The Competition Commission’s settlement terms, published in 2016, insisted on admission of liability; payment of a penalty of one percent of the company’s annual advertising turnover in 2016; provision of 25% bonus airtime for every rand of airtime bought by smaller advertising agencies (defined as generating R50 million or less per annum) for a period of three consecutive years; the contribution of an amount the equivalent of 0.036%, within three years, of its advertising turnover generated in the year ending 2016 to a Development Fund (which would be managed by the Media Development and Diversity Agency which would disburse funds to historically disadvantaged persons wanting a career in advertising); the removal of the requirement for security or guarantee required from smaller advertising agencies before placing advertisements with media owners; and cessation of the conduct.
Raphaely said there was a good argument to be made for print to be treated differently from radio or television as in that type of media, there was “spare ‘space’, which would cost nothing at all”. DStv was an example of this, she said, as it could easily screen ads purchased by historically disadvantaged agencies at 3am on 120 different channels “while printing extra physical pages always comes at a significant cost”.
Raphaely said each media business had made their own decisions on where they stood on the charges and “and as there is no industry body to protect magazine media interests in South Africa, there has been no common allocation of resources or sharing of information to oppose this charge”.
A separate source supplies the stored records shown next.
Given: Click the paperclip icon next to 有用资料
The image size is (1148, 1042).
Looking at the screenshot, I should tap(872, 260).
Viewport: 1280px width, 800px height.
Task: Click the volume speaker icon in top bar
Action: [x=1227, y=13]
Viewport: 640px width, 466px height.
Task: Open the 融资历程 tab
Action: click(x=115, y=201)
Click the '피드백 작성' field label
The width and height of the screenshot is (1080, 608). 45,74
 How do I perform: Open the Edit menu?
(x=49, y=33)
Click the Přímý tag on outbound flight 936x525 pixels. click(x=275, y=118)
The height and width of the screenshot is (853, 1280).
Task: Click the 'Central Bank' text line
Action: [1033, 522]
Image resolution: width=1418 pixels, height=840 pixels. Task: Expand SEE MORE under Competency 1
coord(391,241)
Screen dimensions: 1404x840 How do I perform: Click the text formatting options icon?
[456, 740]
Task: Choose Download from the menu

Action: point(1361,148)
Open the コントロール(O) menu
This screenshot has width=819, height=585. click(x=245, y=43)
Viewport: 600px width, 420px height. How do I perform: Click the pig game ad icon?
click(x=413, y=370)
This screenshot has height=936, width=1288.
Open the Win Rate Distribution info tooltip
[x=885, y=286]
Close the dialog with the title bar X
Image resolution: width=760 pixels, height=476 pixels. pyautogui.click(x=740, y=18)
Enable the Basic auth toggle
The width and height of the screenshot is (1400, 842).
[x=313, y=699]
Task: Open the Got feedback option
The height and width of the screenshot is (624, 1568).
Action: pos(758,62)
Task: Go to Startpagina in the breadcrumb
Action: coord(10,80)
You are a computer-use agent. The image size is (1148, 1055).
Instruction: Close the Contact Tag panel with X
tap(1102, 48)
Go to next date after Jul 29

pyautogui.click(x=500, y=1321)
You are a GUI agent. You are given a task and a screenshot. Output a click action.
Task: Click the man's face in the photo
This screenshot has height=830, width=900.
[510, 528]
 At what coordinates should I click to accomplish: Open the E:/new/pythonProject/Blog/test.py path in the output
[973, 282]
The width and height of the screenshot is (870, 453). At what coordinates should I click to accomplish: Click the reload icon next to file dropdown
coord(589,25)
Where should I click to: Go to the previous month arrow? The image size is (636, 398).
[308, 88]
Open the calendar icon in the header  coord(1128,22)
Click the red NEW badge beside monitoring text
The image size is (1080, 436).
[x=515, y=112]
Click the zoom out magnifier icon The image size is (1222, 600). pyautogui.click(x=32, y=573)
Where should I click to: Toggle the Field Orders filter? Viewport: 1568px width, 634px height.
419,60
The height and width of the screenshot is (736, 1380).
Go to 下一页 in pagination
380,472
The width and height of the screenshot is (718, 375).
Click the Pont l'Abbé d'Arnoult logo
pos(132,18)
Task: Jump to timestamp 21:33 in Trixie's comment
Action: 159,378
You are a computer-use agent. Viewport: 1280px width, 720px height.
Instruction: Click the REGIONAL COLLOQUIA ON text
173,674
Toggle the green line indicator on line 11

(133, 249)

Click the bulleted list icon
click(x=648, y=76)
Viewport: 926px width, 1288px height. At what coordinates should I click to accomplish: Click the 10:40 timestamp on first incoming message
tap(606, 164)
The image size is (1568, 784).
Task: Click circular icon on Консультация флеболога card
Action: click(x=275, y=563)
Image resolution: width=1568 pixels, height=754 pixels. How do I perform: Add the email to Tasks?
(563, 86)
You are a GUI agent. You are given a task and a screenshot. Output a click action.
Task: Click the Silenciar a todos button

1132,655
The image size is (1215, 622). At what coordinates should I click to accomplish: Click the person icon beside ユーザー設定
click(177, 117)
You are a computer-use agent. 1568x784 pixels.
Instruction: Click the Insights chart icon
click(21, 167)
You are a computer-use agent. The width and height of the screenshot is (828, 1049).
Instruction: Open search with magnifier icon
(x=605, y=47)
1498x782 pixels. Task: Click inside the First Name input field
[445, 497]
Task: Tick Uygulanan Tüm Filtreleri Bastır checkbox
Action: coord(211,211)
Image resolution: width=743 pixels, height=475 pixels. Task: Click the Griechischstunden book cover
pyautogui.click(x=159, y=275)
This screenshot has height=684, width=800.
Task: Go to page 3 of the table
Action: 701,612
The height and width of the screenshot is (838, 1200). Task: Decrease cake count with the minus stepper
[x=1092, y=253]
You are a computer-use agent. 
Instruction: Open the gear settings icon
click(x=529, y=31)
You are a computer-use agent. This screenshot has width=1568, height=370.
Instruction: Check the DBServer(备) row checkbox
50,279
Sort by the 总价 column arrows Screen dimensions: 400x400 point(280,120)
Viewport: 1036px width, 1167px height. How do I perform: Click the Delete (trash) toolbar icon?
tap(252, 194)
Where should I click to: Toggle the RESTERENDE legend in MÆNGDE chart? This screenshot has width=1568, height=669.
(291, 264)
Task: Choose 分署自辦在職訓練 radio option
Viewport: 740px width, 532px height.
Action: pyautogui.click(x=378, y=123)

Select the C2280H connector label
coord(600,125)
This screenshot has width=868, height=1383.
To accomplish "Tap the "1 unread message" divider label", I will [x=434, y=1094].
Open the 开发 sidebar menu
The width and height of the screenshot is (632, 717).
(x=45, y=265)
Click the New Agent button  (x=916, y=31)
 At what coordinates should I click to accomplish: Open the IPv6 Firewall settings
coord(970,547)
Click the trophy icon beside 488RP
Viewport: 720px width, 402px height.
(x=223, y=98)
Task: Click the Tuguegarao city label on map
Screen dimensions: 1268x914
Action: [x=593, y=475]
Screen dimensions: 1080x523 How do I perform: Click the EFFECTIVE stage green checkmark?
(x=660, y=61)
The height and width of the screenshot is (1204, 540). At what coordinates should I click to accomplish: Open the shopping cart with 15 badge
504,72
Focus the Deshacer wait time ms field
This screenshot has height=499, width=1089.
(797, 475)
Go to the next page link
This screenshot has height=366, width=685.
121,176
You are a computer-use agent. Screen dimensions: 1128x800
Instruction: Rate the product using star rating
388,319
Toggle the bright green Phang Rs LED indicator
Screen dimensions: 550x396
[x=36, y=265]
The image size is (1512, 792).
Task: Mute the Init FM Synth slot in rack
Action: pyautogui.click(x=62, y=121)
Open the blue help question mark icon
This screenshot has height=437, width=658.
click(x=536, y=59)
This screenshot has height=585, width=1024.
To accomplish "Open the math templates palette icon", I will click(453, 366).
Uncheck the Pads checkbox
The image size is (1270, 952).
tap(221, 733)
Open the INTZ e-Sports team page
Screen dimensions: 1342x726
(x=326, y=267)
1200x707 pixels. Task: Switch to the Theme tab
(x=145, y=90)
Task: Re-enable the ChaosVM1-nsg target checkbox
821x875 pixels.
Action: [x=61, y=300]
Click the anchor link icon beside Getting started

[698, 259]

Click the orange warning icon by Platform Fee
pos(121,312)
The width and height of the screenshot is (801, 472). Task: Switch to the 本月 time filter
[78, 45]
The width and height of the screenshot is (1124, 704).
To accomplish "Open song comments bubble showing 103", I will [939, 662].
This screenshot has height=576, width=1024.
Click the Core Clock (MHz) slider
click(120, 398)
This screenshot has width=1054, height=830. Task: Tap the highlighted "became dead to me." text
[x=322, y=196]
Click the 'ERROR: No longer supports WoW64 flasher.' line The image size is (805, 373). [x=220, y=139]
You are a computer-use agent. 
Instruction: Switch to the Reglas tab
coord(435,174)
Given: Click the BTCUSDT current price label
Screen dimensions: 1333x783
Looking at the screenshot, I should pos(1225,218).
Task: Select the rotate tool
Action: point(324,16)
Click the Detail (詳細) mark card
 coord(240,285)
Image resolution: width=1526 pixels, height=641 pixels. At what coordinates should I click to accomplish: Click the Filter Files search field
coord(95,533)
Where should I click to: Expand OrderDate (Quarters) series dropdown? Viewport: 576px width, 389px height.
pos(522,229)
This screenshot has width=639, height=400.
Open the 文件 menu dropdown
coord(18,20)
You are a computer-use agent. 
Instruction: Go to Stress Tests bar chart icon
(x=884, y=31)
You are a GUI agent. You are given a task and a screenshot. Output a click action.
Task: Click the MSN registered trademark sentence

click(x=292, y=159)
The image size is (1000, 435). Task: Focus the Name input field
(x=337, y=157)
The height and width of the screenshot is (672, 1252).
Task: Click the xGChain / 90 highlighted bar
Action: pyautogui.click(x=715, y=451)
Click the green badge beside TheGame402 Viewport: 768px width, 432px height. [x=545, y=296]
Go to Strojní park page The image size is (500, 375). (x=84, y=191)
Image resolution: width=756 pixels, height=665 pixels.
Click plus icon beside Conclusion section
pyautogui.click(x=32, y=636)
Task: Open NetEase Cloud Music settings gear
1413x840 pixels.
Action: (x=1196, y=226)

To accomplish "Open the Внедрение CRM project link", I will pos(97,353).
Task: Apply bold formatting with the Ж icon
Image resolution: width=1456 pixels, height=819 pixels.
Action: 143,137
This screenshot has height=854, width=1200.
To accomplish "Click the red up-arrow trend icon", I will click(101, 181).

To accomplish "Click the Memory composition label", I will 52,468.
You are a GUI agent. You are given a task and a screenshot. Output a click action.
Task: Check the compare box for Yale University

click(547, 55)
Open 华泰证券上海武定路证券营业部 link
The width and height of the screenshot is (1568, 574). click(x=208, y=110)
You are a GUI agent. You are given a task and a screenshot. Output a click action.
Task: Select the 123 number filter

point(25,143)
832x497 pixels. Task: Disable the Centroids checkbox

Associated Media Publishing was not prepared to fold, Raphaely said, as she didn’t believe that merely by belonging to an industry body (in this case, the Media Credit Co-ordinators (MCC), or Corexalance, as it was known by prior to the CompCom ruling), demonstrated collusion.
MCC accredited agencies were offered a 16.5% discount for payments made within 45 days of the statement date, while non-members were offered 15%. In addition, the Commission found that the implicated companies had employed services of the intermediary company, Corexalance, to perform risk assessments on advertising agencies for purposes of imposing a settlement discount structure and terms on them.
“So in essence we are being forced to admit to something we don’t believe we were guilty of,” Raphaely said. “The fine is not only hefty but also, considering the challenges that publishing has had to go through over the last few years, not sustainable if enforced. Lastly, our focus should be on creating jobs and keeping our industry going. Not fighting to protect our reputation.”
AMP has filed an exception to the Commission’s complaint on the basis that it is vague and doesn’t clearly explain in what respect AMP were alleged to have contravened the Act, she said. “We have asked to be provided with details/evidence and the Competition Commission hasn’t responded as yet,” she added.
As for the fund to be administered by the MDDA (The Media Online has been trying for a significant time to get clarity from the MDDA and the Competition Commission on how this will be run, to no avail), Raphaely asked exactly who would benefit from the millions diverted to the Economic Development Fund and how it would be run, a question many would be keen to hear the answer to.